* _Exercise instructions_: In the passage on ideological divisions, rewrite the part that begins at "There were ideological" and ends after "stand or fall.", replacing "Parliament" with "the legislature".

* _Passage to read_:
________________

The particular issues separating Conservatives from Radicals, however, and later from Liberals, were only emblematic of differing attitudes toward the same overarching question. What distinguished the ideologies of the nineteenth century from one another was their response to the consequences of the industrial revolution. And those consequences have continued to be the prime consideration in the drawing of ideological lines up to today, not only in the United Kingdom and United States but around the world, with, to be sure, great variations from nation to nation.
There were ideological divisions before the nineteenth century, and they were hardly devoid of economic subtext. But they did not primarily concern economic questions or their immediate corollaries. Whig and Tory parties in the late seventeenth and early eighteenth centuries were distinguished above all by their religious attitudes and contrasting views of the powers of the King and Parliament. At the end of the eighteenth century Burke recognized that provincial lawyers played an outsize role in perpetrating the upheaval in France, and he was attentive to the economic roots and ramifications of the revolution. Nevertheless, the fundamental choice that separated a revolutionary from a Burkean conservative was the simple one of whether the existing order of church and state should stand or fall.
Over the next hundred fifty years, that existing order fell almost everywhere, yet conservatism did not perish. Tsars, kings, and emperors were overthrown, and European states that did not become republics saw their monarchs’ powers diminished almost to the vanishing point. Likewise, where established churches were not disestablished they were stripped of binding authority. Although the French Revolution collapsed into dictatorship followed by battlefield defeat, subsequent revolutions and World War I completed the destruction of Europe’s ancien régime.

________________

* _Data extract_:

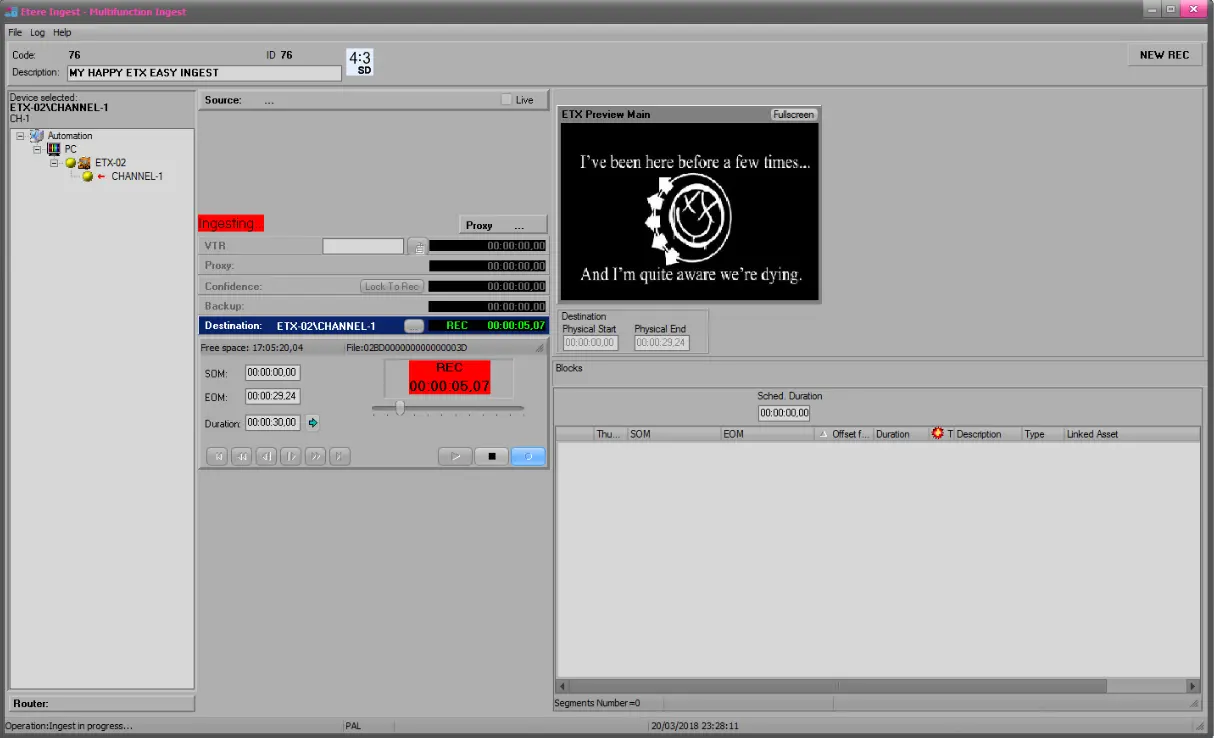The image size is (1214, 738).
Task: Click the red star column icon in Blocks
Action: click(938, 434)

________________

* _Output_:
There were ideological divisions before the nineteenth century, and they were hardly devoid of economic subtext. But they did not primarily concern economic questions or their immediate corollaries. Whig and Tory parties in the late seventeenth and early eighteenth centuries were distinguished above all by their religious attitudes and contrasting views of the powers of the King and the legislature. At the end of the eighteenth century Burke recognized that provincial lawyers played an outsize role in perpetrating the upheaval in France, and he was attentive to the economic roots and ramifications of the revolution. Nevertheless, the fundamental choice that separated a revolutionary from a Burkean conservative was the simple one of whether the existing order of church and state should stand or fall.